» **Instructions to follow**
Only the lines below, from the one with "The height and width of the screenshot is (1778, 1000)." through the one with "Save the structure with the floppy icon", are to be written out, exactly.

[[ Data shown open ]]

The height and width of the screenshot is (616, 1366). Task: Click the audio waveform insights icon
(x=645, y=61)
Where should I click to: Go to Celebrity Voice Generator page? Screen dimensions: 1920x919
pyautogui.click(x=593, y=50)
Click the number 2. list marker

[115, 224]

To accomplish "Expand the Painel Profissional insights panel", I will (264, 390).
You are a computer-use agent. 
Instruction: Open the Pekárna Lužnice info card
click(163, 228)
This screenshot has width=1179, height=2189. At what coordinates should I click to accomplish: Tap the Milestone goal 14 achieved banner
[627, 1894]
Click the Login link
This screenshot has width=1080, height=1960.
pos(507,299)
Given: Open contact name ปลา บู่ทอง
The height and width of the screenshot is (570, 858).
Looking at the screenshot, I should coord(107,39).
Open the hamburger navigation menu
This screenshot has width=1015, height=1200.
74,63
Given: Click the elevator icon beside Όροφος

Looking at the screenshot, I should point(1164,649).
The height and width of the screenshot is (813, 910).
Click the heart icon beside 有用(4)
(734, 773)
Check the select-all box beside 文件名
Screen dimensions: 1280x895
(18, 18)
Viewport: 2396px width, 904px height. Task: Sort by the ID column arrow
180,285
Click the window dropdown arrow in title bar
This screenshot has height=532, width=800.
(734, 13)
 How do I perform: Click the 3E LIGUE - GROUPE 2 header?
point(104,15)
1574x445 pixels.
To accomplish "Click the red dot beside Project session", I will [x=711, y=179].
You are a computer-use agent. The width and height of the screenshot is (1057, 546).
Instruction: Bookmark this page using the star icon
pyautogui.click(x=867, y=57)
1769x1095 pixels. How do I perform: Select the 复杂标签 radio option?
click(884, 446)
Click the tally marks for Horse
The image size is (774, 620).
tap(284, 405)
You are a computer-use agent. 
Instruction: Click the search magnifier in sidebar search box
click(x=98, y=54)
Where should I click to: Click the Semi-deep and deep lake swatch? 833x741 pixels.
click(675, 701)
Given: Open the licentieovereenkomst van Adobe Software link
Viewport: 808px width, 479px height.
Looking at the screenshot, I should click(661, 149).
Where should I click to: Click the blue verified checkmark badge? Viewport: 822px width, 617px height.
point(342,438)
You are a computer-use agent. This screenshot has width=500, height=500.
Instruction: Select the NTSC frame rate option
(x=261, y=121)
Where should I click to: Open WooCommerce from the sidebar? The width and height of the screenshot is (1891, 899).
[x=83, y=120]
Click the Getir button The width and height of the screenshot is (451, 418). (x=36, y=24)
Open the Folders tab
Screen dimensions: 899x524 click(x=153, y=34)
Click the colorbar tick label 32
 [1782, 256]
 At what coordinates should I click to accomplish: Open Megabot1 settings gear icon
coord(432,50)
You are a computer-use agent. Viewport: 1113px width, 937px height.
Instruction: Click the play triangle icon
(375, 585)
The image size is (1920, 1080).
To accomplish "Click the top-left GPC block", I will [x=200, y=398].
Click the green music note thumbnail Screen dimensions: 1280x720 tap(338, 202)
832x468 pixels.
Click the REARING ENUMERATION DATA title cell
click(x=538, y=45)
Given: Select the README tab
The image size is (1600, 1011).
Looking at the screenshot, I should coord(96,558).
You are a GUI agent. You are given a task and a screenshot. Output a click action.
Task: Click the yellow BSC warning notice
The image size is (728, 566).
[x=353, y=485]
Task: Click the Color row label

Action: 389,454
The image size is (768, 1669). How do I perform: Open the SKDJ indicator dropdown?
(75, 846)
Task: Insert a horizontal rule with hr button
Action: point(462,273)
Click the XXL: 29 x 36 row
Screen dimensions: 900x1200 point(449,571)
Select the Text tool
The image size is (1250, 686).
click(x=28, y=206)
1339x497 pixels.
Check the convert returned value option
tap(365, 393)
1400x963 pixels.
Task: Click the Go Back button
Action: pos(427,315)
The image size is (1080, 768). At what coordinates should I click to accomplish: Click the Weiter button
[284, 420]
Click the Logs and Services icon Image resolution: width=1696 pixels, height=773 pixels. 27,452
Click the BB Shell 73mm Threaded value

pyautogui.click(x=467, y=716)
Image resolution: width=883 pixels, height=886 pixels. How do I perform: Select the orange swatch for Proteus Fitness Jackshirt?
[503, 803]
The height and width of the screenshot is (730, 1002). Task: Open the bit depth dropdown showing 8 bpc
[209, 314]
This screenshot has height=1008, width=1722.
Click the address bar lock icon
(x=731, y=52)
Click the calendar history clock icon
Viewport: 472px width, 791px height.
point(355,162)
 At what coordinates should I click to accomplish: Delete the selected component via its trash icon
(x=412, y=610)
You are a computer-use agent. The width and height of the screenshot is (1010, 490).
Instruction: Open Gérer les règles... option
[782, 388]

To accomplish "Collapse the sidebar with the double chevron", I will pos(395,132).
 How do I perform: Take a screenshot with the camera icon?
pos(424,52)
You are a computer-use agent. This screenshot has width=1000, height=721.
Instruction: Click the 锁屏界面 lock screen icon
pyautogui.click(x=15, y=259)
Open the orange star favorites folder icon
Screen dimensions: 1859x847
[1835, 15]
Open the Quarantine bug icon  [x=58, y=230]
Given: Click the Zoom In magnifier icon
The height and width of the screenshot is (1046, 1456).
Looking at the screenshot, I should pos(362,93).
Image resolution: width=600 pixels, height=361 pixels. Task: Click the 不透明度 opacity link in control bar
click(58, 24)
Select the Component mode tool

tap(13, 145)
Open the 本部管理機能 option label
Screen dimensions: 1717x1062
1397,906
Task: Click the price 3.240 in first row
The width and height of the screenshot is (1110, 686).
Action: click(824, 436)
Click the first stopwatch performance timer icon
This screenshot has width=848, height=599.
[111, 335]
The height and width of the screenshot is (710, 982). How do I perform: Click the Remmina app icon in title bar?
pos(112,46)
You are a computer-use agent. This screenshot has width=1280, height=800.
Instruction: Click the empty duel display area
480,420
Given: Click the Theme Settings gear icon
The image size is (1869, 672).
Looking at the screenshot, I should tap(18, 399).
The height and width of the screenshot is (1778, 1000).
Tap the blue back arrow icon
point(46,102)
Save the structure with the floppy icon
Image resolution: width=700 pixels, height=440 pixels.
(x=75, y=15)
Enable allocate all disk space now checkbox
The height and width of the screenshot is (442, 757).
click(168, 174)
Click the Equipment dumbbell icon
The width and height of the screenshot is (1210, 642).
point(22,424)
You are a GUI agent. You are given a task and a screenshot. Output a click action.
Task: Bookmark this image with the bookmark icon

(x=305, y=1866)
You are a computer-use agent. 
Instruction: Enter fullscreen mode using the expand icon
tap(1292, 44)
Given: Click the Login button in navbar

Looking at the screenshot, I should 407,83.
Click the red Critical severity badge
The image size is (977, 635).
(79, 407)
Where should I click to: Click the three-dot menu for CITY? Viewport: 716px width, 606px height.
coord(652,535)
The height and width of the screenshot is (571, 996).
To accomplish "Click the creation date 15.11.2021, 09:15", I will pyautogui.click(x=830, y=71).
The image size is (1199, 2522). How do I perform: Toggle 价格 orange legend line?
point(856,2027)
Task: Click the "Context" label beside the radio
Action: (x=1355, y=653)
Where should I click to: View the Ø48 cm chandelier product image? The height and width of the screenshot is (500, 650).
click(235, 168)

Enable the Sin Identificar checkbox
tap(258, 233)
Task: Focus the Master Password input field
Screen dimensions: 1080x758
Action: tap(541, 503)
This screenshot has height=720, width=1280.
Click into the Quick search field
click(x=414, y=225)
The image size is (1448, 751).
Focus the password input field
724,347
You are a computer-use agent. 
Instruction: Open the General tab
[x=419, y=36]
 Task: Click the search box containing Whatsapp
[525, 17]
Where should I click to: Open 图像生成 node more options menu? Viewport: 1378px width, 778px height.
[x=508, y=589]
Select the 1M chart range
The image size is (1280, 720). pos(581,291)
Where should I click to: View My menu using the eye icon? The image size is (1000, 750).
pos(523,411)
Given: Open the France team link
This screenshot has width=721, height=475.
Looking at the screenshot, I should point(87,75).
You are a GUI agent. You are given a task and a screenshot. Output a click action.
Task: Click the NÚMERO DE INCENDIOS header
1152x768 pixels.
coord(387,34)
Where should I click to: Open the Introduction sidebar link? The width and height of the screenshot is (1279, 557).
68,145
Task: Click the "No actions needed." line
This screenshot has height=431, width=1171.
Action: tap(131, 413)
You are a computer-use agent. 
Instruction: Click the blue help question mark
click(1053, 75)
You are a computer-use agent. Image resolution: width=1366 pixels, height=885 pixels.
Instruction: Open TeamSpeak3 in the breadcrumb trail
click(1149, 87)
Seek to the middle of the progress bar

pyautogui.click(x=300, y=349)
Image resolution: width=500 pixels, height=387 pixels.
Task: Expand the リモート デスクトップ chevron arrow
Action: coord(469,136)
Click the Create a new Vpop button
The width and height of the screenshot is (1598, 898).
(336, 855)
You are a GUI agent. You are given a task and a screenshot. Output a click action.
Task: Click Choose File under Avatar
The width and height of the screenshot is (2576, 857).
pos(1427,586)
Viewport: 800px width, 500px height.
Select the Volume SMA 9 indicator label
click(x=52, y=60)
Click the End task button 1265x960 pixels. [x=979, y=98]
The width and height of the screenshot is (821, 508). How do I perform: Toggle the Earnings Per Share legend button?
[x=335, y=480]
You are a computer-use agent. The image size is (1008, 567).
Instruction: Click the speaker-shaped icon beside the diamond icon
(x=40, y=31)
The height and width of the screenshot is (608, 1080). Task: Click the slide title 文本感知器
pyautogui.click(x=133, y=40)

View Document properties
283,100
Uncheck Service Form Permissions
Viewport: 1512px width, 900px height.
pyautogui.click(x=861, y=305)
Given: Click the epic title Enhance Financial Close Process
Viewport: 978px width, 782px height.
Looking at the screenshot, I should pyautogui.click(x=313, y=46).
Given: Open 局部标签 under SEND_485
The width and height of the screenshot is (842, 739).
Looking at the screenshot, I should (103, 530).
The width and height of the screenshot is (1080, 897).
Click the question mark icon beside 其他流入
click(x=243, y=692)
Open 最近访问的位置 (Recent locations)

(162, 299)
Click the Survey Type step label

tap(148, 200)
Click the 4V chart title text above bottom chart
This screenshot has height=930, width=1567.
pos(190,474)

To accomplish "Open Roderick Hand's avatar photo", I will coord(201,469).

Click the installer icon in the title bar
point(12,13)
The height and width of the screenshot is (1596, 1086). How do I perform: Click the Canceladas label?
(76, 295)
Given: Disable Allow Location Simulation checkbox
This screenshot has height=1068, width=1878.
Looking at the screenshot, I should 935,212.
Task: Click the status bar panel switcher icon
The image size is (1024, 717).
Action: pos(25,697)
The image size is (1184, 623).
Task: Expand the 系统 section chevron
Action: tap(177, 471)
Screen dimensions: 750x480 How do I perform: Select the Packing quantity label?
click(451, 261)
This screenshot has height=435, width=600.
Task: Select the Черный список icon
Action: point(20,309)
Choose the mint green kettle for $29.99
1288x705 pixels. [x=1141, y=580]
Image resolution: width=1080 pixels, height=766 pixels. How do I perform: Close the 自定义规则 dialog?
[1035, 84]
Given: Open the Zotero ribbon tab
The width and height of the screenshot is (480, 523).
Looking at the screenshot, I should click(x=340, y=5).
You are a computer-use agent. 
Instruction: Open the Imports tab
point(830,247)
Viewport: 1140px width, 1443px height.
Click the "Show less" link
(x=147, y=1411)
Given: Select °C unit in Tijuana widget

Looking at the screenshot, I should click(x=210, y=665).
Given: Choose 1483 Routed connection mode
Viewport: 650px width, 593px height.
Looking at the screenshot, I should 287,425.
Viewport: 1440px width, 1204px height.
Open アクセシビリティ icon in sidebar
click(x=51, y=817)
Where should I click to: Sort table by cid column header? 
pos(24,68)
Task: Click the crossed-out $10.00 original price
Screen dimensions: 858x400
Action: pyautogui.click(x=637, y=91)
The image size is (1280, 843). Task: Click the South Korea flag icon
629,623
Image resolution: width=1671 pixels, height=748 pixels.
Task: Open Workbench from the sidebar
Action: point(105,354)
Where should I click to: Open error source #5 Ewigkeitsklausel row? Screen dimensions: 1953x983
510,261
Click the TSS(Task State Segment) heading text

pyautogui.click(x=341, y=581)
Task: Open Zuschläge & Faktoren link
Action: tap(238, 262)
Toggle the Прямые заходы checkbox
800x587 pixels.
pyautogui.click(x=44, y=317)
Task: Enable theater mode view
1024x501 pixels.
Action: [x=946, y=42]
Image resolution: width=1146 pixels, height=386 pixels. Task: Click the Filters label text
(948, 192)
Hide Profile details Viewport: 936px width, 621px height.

[[ Data shown closed ]]

» **The completed task**
The height and width of the screenshot is (1778, 1000).
Tap the blue back arrow icon
point(46,102)
Save the structure with the floppy icon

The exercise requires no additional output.